Saved entries:
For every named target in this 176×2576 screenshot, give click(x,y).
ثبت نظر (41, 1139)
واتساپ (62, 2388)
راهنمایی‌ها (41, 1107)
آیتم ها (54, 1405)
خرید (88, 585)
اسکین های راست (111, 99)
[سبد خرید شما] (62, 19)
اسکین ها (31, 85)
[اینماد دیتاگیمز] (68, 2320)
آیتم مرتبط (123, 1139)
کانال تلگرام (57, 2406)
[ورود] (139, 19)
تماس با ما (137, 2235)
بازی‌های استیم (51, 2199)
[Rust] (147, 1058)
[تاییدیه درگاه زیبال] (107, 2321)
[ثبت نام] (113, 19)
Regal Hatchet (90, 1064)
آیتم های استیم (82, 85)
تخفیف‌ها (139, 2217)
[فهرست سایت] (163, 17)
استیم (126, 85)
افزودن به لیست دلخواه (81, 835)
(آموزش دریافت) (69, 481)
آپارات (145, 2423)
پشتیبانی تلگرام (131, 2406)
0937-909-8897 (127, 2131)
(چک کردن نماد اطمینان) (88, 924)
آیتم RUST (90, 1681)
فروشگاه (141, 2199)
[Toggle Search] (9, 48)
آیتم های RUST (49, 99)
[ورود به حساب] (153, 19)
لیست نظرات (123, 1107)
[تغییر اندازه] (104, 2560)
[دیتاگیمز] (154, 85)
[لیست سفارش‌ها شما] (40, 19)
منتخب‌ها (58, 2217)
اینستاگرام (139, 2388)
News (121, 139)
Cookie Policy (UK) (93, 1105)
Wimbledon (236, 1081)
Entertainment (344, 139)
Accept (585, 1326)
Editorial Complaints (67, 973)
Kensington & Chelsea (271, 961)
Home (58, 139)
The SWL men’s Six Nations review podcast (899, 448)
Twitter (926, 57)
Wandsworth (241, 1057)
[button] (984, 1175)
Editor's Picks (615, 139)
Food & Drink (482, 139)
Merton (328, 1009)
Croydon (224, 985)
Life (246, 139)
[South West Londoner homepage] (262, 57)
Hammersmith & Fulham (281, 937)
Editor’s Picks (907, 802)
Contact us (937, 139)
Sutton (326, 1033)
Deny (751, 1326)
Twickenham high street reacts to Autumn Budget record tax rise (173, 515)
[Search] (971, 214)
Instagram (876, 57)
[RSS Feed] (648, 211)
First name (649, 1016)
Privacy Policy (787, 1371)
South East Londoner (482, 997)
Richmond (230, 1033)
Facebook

## What the task requires
What is wanted is an exact copy of the data.

## Completed task
For every named target in this 176×2576 screenshot, give click(x,y).
ثبت نظر (41, 1139)
واتساپ (62, 2388)
راهنمایی‌ها (41, 1107)
آیتم ها (54, 1405)
خرید (88, 585)
اسکین های راست (111, 99)
[سبد خرید شما] (62, 19)
اسکین ها (31, 85)
[اینماد دیتاگیمز] (68, 2320)
آیتم مرتبط (123, 1139)
کانال تلگرام (57, 2406)
[ورود] (139, 19)
تماس با ما (137, 2235)
بازی‌های استیم (51, 2199)
[Rust] (147, 1058)
[تاییدیه درگاه زیبال] (107, 2321)
[ثبت نام] (113, 19)
Regal Hatchet (90, 1064)
آیتم های استیم (82, 85)
تخفیف‌ها (139, 2217)
[فهرست سایت] (163, 17)
استیم (126, 85)
افزودن به لیست دلخواه (81, 835)
(آموزش دریافت) (69, 481)
آپارات (145, 2423)
پشتیبانی تلگرام (131, 2406)
0937-909-8897 (127, 2131)
(چک کردن نماد اطمینان) (88, 924)
آیتم RUST (90, 1681)
فروشگاه (141, 2199)
[Toggle Search] (9, 48)
آیتم های RUST (49, 99)
[ورود به حساب] (153, 19)
لیست نظرات (123, 1107)
[تغییر اندازه] (104, 2560)
[دیتاگیمز] (154, 85)
[لیست سفارش‌ها شما] (40, 19)
منتخب‌ها (58, 2217)
اینستاگرام (139, 2388)
News (121, 139)
Cookie Policy (UK) (93, 1105)
Wimbledon (236, 1081)
Entertainment (344, 139)
Accept (585, 1326)
Editorial Complaints (67, 973)
Kensington & Chelsea (271, 961)
Home (58, 139)
The SWL men’s Six Nations review podcast (899, 448)
Twitter (926, 57)
Wandsworth (241, 1057)
[button] (984, 1175)
Editor's Picks (615, 139)
Food & Drink (482, 139)
Merton (328, 1009)
Croydon (224, 985)
Life (246, 139)
[South West Londoner homepage] (262, 57)
Hammersmith & Fulham (281, 937)
Editor’s Picks (907, 802)
Contact us (937, 139)
Sutton (326, 1033)
Deny (751, 1326)
Twickenham high street reacts to Autumn Budget record tax rise (173, 515)
[Search] (971, 214)
Instagram (876, 57)
[RSS Feed] (648, 211)
First name (649, 1016)
Privacy Policy (787, 1371)
South East Londoner (482, 997)
Richmond (230, 1033)
Facebook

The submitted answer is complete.